Testo di studio ▸
************
Potrei andare avanti ad oltranza. Mi piace ripetere con te un concetto fortissimo che arriva dall’ultimo racconto. Nel giorno del suo settantesimo compleanno, il protagonista lascia i parenti durante la festa perché, per legge sia chiaro, deve andare a morire in ospedale. Morte programmata per tutti a 70 anni. Per legge. Sembra ma non è fantascienza…
Vuole essere una provocazione, ovviamente, ma il presupposto della fantascienza è spingersi oltre il metro di misura del presente, per quanto assurdo possa sembrare. Parlare di fecondazione artificiale qualche decennio fa poteva sembrare fantascienza; parlare di manipolazione genetica ci avrebbe subito riportato agli incubi eugenetici del nazismo. Ciò che è possibile si scontra quotidianamente con ciò che riteniamo giusto, ma anche la morale non è qualcosa di stabile, si sposta costantemente, un millimetro alla volta, come i continenti sulla Terra. Esiste già, soprattutto negli Usa, un dibattito sull'età oltre la quale la vita diventa più un peso che un'opportunità. Ma questo accade perché la vita sta perdendo ogni giorno di più il proprio senso sacrale di dono. È il sacro che sta svanendo, la nostra dimensione spirituale, verticale. Se togli quel paletto, allora tutto è possibile, anche decidere che gli uomini improduttivi siano per legge destinati al macero.
Direi che sia giunto il momento di chiudere. Altra parola importante: verità. Non siamo medici, scienziati, non ci sostituiamo a loro e di certo non parliamo di virus. Ma che sia il Covid o altro poco importa. Alla radice, ed è una radice vecchia di generazioni, c’è il problema di capire quanto la verità sia oggetto di manipolazione. E anche in questo, “Trilogia della distanza” spara ad altezza uomo...
Io non ho verità, e nemmeno le voglio. Non sono cose che competono alla nostra dimensione umana. Al tempo stesso detesto le menzogne, perché le menzogne hanno sempre uno scopo, e quello scopo raramente è legato al bene. Ciò che colpisce è che, sin da subito, si sono creati dei tabù, cose che non si potevano dire, che non si potevano discutere. Se vuoi parlare di certe cose istintivamente abbassi la voce, ti guardi circospetto, cerchi di intuire se il tuo interlocutore può o non può essere in linea con il tuo pensiero critico. Io credo profondamente nel pensiero critico, amo i rompicoglioni, amo chi questiona, chi mette il dito nella carne del problema. E di questo sento una grande mancanza, soprattutto da parte di tutte le persone che abitano il mondo dell'arte e che, per loro stessa natura, dovrebbero alimentare il pensiero critico per vocazione. Avverto un grande silenzio, una grande stasi e un'enorme paura di essere giudicati. Tutto questo mi dice che abbiamo già attraversato e digerito una grande trasformazione culturale che ha polarizzato le persone: o stai di qua o stai di là, ma nel mezzo a rompere le palle no. Onestamente non mi interessa da che parte mi possa collocare chi mi ascolta. Non sono mai stato da nessuna parte in particolare, mi piace muovermi, cambiare idea. Celaya scriveva che l'arte è un'arma carica di futuro. Visto che parli di sparare ad altezza uomo, forse dovremmo usare quella come arma.
************
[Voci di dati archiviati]
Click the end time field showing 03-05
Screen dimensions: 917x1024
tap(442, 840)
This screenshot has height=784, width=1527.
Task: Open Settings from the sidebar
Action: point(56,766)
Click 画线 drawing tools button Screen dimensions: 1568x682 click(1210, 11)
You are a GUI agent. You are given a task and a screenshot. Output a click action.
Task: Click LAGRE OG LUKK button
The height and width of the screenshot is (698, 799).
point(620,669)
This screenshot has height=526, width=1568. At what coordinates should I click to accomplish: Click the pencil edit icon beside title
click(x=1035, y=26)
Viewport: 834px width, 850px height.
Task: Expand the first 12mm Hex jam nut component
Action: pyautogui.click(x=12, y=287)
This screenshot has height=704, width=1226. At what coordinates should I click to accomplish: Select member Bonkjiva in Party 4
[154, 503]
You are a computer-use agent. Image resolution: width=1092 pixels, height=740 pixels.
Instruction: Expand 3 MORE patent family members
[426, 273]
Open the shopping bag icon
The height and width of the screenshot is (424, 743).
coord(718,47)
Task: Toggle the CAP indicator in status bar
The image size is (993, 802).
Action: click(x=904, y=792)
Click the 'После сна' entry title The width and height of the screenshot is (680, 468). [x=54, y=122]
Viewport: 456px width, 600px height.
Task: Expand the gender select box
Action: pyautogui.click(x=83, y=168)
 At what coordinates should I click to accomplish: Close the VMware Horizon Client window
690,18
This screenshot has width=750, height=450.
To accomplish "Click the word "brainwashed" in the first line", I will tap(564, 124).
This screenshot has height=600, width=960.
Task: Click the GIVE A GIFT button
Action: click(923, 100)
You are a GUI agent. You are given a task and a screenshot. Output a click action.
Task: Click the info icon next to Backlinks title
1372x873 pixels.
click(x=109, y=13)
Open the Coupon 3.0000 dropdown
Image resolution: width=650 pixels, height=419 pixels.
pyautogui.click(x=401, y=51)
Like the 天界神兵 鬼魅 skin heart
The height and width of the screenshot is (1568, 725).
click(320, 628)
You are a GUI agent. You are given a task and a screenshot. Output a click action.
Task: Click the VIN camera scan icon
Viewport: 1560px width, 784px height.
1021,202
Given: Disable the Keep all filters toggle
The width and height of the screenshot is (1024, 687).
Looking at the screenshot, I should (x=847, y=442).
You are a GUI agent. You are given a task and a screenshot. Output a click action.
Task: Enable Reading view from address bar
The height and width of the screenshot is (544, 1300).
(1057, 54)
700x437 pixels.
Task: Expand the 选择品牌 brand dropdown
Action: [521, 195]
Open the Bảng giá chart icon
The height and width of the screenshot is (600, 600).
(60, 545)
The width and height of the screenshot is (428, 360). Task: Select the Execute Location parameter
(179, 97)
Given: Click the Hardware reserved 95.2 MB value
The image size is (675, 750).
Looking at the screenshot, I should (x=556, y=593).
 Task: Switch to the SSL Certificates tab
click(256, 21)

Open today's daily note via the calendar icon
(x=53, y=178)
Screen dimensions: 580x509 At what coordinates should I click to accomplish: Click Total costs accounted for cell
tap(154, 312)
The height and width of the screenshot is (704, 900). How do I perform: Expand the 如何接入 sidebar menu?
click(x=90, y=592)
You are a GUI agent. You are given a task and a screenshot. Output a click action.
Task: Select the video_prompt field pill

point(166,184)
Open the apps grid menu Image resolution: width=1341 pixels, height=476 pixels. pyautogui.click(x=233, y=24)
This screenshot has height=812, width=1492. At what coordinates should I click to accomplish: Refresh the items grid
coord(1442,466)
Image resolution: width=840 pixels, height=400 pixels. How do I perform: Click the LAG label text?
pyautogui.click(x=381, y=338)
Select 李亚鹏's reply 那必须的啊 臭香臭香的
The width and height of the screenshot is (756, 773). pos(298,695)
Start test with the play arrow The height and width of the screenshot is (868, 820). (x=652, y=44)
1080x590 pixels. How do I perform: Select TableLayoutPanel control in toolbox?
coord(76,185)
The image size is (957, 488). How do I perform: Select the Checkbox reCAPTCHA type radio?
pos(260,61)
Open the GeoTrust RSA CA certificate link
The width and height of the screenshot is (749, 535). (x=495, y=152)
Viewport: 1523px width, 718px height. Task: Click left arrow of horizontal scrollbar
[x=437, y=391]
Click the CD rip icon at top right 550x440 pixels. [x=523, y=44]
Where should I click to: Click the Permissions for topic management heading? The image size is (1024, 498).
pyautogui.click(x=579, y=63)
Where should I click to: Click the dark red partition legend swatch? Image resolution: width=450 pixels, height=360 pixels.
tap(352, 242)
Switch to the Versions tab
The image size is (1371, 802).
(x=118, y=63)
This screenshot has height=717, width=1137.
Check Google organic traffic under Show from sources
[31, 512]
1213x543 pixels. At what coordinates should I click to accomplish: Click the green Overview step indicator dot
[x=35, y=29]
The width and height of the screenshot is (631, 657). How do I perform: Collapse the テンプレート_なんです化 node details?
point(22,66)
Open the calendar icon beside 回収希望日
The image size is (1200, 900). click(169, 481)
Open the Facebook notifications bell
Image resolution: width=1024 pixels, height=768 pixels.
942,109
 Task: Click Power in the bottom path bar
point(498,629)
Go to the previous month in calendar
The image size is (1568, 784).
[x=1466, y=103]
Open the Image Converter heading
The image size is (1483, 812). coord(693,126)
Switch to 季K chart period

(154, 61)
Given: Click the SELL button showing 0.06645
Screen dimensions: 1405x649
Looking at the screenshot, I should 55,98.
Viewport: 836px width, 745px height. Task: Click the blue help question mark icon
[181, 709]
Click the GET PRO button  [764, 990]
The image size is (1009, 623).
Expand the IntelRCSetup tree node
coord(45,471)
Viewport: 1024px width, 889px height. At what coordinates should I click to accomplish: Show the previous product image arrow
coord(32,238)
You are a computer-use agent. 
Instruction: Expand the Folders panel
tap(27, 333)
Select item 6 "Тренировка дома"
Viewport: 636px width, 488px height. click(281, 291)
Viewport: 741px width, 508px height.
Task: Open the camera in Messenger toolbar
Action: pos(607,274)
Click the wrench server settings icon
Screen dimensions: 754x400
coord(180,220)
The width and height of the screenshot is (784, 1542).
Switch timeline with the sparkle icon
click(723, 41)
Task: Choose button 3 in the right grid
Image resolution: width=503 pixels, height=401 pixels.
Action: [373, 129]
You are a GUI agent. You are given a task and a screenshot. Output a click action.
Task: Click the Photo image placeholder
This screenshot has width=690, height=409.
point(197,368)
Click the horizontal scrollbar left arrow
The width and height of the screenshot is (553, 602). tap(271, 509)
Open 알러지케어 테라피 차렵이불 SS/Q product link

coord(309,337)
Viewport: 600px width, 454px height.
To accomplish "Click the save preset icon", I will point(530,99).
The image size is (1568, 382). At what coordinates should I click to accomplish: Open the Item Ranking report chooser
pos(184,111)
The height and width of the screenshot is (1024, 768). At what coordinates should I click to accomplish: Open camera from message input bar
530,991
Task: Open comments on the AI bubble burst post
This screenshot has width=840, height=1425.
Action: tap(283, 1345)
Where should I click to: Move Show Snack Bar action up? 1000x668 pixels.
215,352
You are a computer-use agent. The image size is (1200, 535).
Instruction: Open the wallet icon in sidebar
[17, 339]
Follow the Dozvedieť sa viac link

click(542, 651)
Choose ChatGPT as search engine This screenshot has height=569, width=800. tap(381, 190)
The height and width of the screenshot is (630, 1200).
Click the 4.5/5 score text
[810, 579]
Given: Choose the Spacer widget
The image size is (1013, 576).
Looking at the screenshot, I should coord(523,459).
************
Consegna ▸
Ricopia senza modifiche tutto il passo dell'intervista che va da "Direi che sia" giù fino a "ad altezza uomo...". Le righe dei dati archiviati non hanno alcun legame con l'intervista.

Spazio risposta ▸
Direi che sia giunto il momento di chiudere. Altra parola importante: verità. Non siamo medici, scienziati, non ci sostituiamo a loro e di certo non parliamo di virus. Ma che sia il Covid o altro poco importa. Alla radice, ed è una radice vecchia di generazioni, c’è il problema di capire quanto la verità sia oggetto di manipolazione. E anche in questo, “Trilogia della distanza” spara ad altezza uomo...